Many people have had a lot of trouble digesting all of the information and argumentation that has come through the 2016 Presidential Election. Sometimes it seems like drinking from a fire hose. On the other hand, it can also seem as though everything is so shallow. Many politicians will offer a surface presentation of a controversial political issue and act as though there is no latitude. The presentation of socialism by Senator Bernie Sanders is perhaps one of the most obvious examples of this. In this video, Thor Halvorssen argued that there is a lot of latitude to socialism. He suggested that surface presentations are wildly misleading.


Easily Corrupted

Socialism is classically presented as a solution to corruption. Since there is so much greed in Wall Street, we need to put them in their place. The government needs to swoop in and moderate everything to ensure that the rich do not become outrageously wealthy while the poor are starving. There are a few obvious problems with this. Most importantly, this lends far too much power to the government. This is a classic example of what is known as “big government.” It is far too simplistic to say that we should give the government all of the power so that they can solve all of the national problems.
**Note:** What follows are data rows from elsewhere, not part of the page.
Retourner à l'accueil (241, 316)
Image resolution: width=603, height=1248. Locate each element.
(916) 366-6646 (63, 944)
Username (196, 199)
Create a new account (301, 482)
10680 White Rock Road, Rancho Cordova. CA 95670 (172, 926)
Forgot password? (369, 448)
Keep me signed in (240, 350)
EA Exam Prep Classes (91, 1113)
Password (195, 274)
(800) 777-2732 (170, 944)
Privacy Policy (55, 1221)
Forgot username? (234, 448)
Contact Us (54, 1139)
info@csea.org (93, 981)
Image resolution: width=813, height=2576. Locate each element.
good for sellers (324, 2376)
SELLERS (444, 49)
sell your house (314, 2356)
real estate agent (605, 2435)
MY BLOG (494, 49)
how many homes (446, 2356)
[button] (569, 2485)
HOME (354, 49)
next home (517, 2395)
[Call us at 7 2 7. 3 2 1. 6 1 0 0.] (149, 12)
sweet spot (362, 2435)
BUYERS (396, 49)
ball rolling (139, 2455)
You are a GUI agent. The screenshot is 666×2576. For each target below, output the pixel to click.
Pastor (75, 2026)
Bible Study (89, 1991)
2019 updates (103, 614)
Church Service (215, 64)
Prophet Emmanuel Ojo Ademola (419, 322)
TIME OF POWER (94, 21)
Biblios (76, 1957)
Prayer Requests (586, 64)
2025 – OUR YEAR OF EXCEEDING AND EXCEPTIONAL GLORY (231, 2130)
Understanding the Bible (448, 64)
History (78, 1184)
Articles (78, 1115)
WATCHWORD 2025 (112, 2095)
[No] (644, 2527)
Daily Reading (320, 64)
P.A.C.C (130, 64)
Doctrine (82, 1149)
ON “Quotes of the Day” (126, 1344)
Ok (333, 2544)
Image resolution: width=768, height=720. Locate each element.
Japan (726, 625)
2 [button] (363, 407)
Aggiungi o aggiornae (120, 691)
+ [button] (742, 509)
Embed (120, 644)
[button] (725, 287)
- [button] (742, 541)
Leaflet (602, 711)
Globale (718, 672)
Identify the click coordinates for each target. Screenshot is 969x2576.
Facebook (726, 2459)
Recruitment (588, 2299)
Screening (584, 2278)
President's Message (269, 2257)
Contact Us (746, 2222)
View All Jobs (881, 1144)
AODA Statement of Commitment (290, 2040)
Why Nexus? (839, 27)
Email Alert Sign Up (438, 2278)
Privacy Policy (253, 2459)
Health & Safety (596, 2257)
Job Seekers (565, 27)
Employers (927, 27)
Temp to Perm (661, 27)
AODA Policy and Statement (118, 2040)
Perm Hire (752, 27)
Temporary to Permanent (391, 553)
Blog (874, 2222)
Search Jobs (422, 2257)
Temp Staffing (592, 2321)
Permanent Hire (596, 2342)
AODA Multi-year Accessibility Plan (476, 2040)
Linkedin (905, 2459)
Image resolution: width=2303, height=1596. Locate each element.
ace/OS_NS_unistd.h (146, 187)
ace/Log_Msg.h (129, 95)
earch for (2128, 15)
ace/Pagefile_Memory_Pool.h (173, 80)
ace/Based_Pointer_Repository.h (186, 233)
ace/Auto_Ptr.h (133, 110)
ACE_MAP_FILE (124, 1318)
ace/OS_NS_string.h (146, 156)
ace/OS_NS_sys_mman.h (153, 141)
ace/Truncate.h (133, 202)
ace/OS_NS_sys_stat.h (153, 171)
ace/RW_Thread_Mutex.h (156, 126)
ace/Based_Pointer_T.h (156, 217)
The reason that the United States has the system of government that it does is that it prevents corruption. There may be some corruption, but there are layers through which they corruption needs to penetrate. In a socialistic model, with all of the power consolidated at the top, it is extremely easy for the government to be corrupted. Bernie Sanders may be a fine gentlemen, but what will happen when the next socialist comes in to office? What if he or she is not so kind-hearted? A nefarious individual would make for a nefarious government. A socialistic model bends to the will of the government, whether that government is malevolent or not.
But in a Republic, such as the United States, the federal government remains small, delegating authority to the states, hence making corruption far more difficult.